Par tradition, la presse soulève le thème du renforcement par la Russie de ses positions géostratégiques en Asie Centrale. L'avis prédomine selon lequel l'usage de leviers économiques est en train de devenir pour la Fédération de Russie le moyen de faire valoir ses intérêts. "Petit à petit, la Russie organise un système plus pragmatique de rapports avec d'autres pays... Elle draine les flux de pétrole et de gaz depuis les Etats d'Asie Centrale, développe l'infrastructure régionale de transport de pétrole et de gaz, crée des coentreprises et réalise d'autres projets dans ce secteur" (Gazeta.Kz,02.02).

KIRGHIZIE

Certains médias continuent de commenter la récente visite en Kirghizie du président du directoire de Gazprom, Alexeï Miller. "Les experts des institutions financières internationales avaient affirmé pendant une bonne quinzaine d'années que la Kirghizie était pauvre en ressources naturelles. Les étrangers nous ont poussés à abandonner l'exploitation de nos richissimes réserves de charbon. La disposition de Gazprom à investir dans l'industrie minière kirghize pourrait enfin débarrasser la république de sa crainte, celle de passer tout l'hiver sans chaleur" (KyrgyzPress, 05.02).
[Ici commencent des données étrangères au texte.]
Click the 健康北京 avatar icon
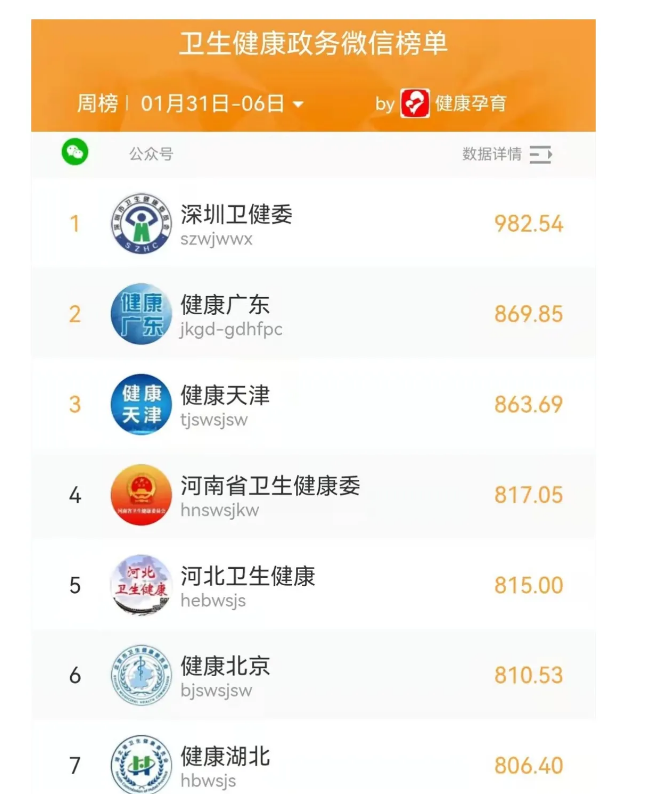This screenshot has width=668, height=795. pyautogui.click(x=141, y=676)
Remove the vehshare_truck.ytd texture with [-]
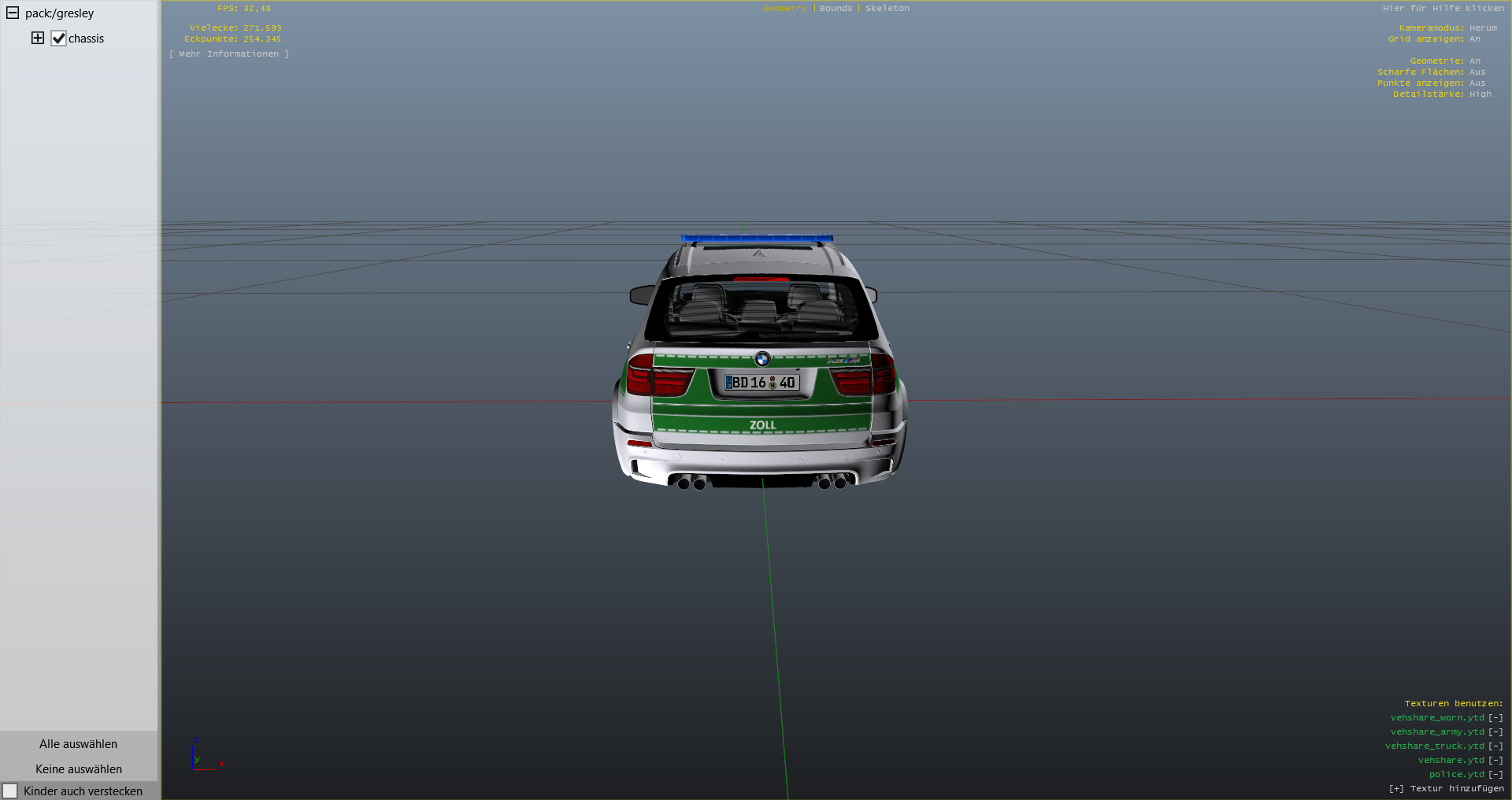Image resolution: width=1512 pixels, height=800 pixels. (1495, 746)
La restriction par Moscou de ses importations d'ampoules électriques laisse augurer la monopolisation du secteur. "Le quota maximum accordé à la Kirghizie est de 80 millions d'ampoules... Viktor Stolpovskikh, président du fabricant de matériel d'éclairage BABC, n'ignore pas les principes de la répartition des quotas. Depuis deux ans, il contrôle près de 90% de la production d'ampoules en Russie. BABC assure également le gros des fournitures de lampes à incandescence. En Kirghizie, il n'y a qu'une usine fabriquant des ampoules, et elle est contrôlée par Viktor Stolpovskikh" (Obchtchestvenny Reïting, 03.02).

OUZBEKISTAN

Certains médias supposent que le président Islam Karimov pourrait quitter la scène politique, notamment en raison de la prudence affichée à son égard par Moscou. "Le soutien apporté à Karimov par ses nouveaux compagnons russes issus du KGB et les compliments répétés en public à chaque évocation du leader ouzbek relèvent de la même rhétorique hypocrite... La Russie est toujours consciente de la fragilité de son alliance avec l'Ouzbékistan, puisque Karimov reste au gouvernail. Et le Kremlin, à moins qu'il y ait encore un stratège, doit avoir entamé la recherche de celui qui pourrait remplacer pacifiquement l'actuel dirigeant ouzbek. On n'exclut pas non plus que la propagation des idées de Mohammed Solikh (leader de l'opposition démocratique), si elle n'a pas été initiée par la Russie, fasse le jeu du Kremlin, aussi bizarre que cela puisse paraître. Tout porte à croire que Moscou pourrait, sans se préoccuper des petits détails, chercher le nouveau leader ouzbek parmi les anciens partisans de Karimov" (Ferghana.ru, 01.02).

TADJIKISTAN

La visite du président Emomali Rakhmonov en Iran est censée encourager la concurrence saine entre les différents pays au Tadjikistan et la réalisation des ententes russo-tadjikes existantes, estime le directeur du Centre d'étude de l'Iran contemporain et conseiller du vice-président de la Douma, Radjab Safarov. "Après la visite en septembre 2004 du président iranien Mohammad Khatami à Douchanbe, où il a signé plusieurs accords bilatéraux, notamment le protocole sur la mise en place d'une commission pour la construction de la centrale hydraulique de Sangtouda, le président russe Vladimir Poutine, de peur de perdre le Tadjikistan, s'est rendu immédiatement à Douchanbe pour faire à Emomali Rakhmonov une proposition qu'il ne pouvait pas refuser" (Asia-plus, 02.02).

Les médias commentent la réaction mitigée de la communauté internationale face à la victoire du Hamas aux élections législatives en Palestine. Ils constatent que les experts russes et occidentaux hésitent dans leurs appréciations des événements. "Les experts, y compris russes, mettent en garde contre la libéralisation en cours des pays musulmans qui promet la victoire imminente des islamistes dans la quasi-majorité de ces pays, et s'interrogent sur la nécessité d'aider les peuples à bâtir la démocratie, à un moment où les intérêts de l'Occident et de la Russie sont en danger. Donc, la question reste ouverte. Qu'est-ce qui est plus important: veiller sur ses intérêts propres ou respecter la volonté des autres peuples?" (Asia-plus, 02.02).